# Class 15: Pandas Basics
## Objective: Learn how to use Pandas to load, inspect, and manipulate structured datasets

Pandas is the industry-standard tool for data manipulation in Python. It was designed specifically to handle "labeled" data. This is very helpful for many applications in astronomy that require more than simple NumPy arrays.

This notebook is based on https://tingyuansen.github.io/coding_essential_for_astronomers/lectures/lecture11-pandas-basics.html

In [None]:
import pandas as pd
print(f"Pandas version: {pd.__version__}")

import numpy as np
import matplotlib.pyplot as plt

# Set display options for better visibility
pd.set_option('display.max_rows', 100)      # Show up to 100 rows before truncating
pd.set_option('display.max_columns', 20)    # Show up to 20 columns before truncating
pd.set_option('display.width', 120)         # Wider display for more columns
pd.set_option('display.precision', 3)       # Show 3 decimal places
pd.set_option('display.float_format', '{:.3f}'.format)  # Consistent float formatting

## Section 1: Introduction to Pandas and Data Structures

Pandas is built on top of NumPy and introduces two primary data structures: the **Series** (1D) and the **DataFrame** (2D). Unlike NumPy arrays, these structures use labeled axes (indices), which allow you to access data using meaningful names (like "RA" or "Object Name") rather than just numerical positions.

In [None]:
# A Series is like a single column of data with labels (index=[] provides the lables)
magnitudes = pd.Series([3.4, 6.1, 8.0], index=['M31', 'M42', 'M51'], name='Magnitude')

# A DataFrame is a 2D table (collection of Series)
data = {
    'Type': ['Spiral', 'Nebula', 'Spiral'],
    'Constellation': ['Andromeda', 'Orion', 'Canes Venatici']
}
df_messier = pd.DataFrame(data, index=['M31', 'M42', 'M51'])

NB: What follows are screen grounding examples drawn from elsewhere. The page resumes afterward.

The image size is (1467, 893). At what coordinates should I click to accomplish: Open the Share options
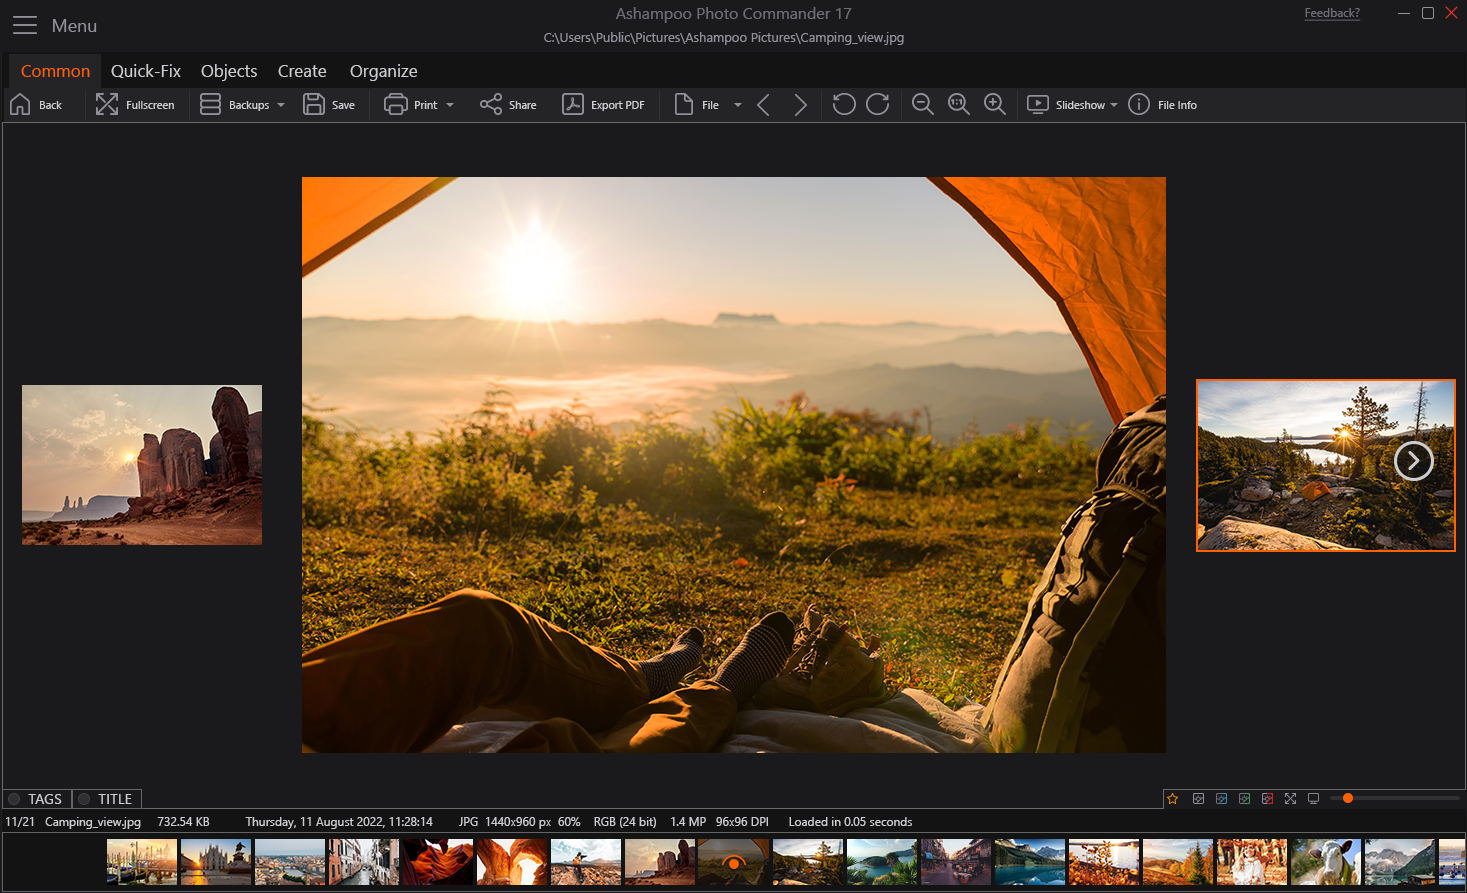pyautogui.click(x=508, y=104)
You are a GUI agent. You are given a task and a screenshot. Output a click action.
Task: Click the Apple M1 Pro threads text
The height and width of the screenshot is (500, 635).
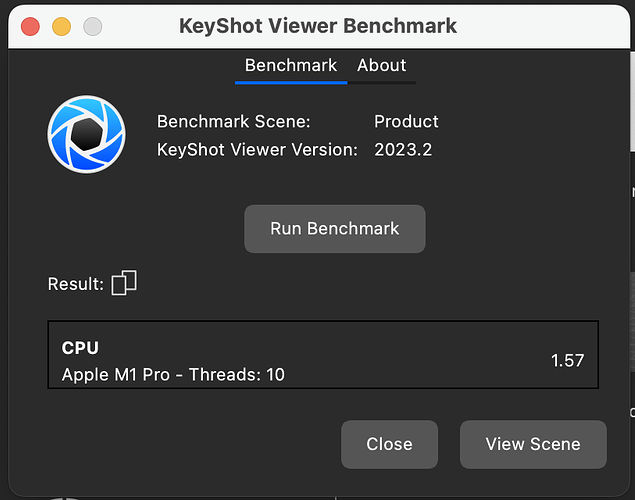173,374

print("Series with Messier number as index:")
print(magnitudes)
print("\nDataFrame Example with Messier number as index:")
print(df_messier)

**Test your understanding:** Create a Pandas Series named `object_types` that contains the types of three Messier objects of your choice. Use the Messier numbers (e.g., 'M1', 'M8', 'M45') as the index labels. These correspond to the Crab Nebula, Lagoon Nebula, and the Pleiades star cluster.

In [None]:
# Starter code
# object_types = pd.Series([]) 

## Section 2: Data Input and Inspection
In astronomy, data are often stored in CSV (Comma Separated Values) files. Pandas makes it easy to load these using `pd.read_csv()`. Once loaded, you should always inspect your data using methods like `.head()` (viewing the top rows), `.info()` (checking data types and missing values), and `.describe()` (calculating summary statistics).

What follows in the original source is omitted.